■ The problem:
Whatever lies between the line with "Select the isp router icon on the topology" and the end of the data, both included, must be copied exactly and without pictures.

Collected data entries

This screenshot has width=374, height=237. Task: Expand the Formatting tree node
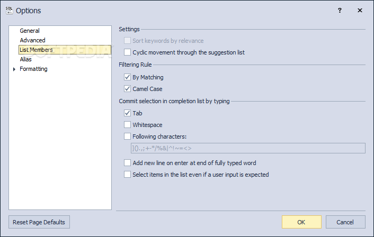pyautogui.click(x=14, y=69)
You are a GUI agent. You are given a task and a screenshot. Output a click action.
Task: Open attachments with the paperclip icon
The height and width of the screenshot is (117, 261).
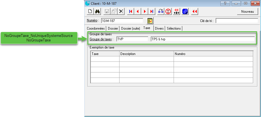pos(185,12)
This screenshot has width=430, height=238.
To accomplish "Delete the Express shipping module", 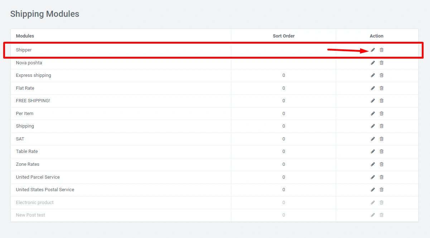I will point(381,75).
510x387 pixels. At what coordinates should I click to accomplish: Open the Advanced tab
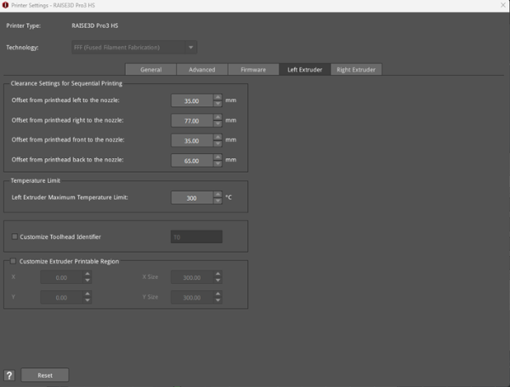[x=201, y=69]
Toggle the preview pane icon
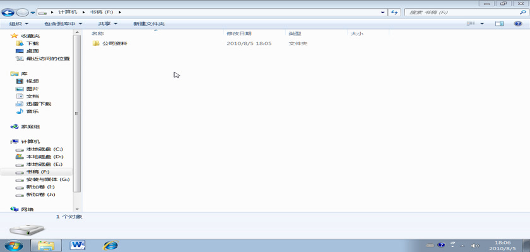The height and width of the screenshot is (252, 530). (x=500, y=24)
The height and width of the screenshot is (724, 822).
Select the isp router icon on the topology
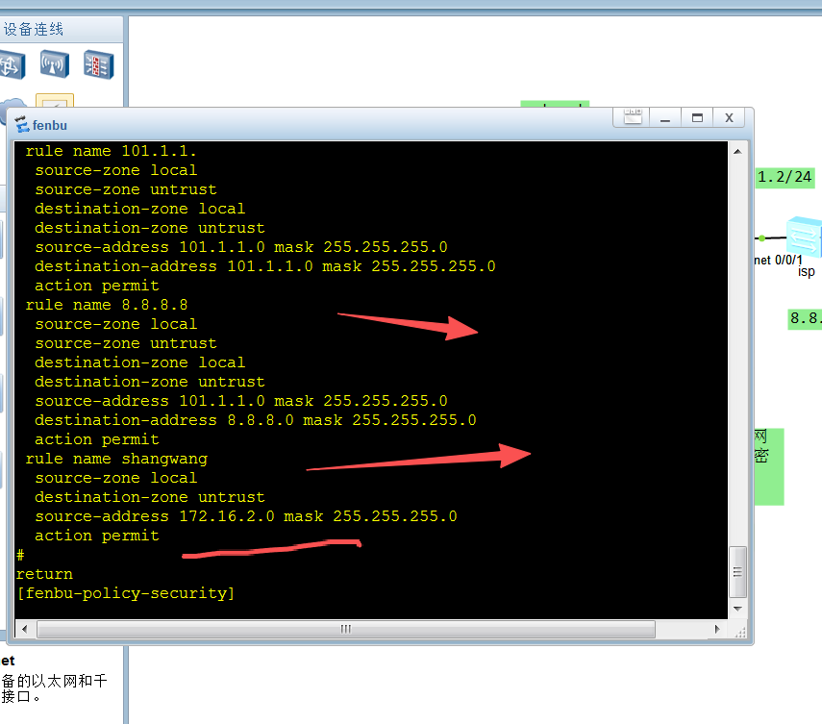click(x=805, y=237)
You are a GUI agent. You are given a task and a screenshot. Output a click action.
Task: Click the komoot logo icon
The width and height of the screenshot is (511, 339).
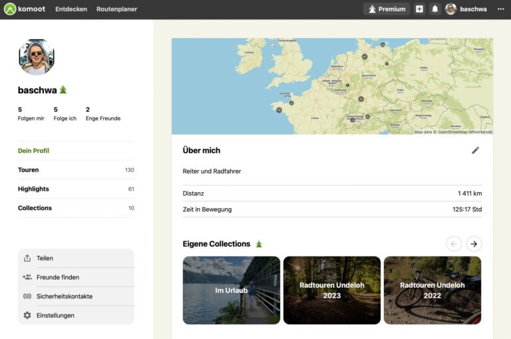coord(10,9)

■ Your solution:
Select the isp router icon on the topology
click(x=805, y=237)
You are a GUI agent. You are given a task and a screenshot. Output a click action.
Task: Click the komoot logo icon
The width and height of the screenshot is (511, 339).
coord(10,9)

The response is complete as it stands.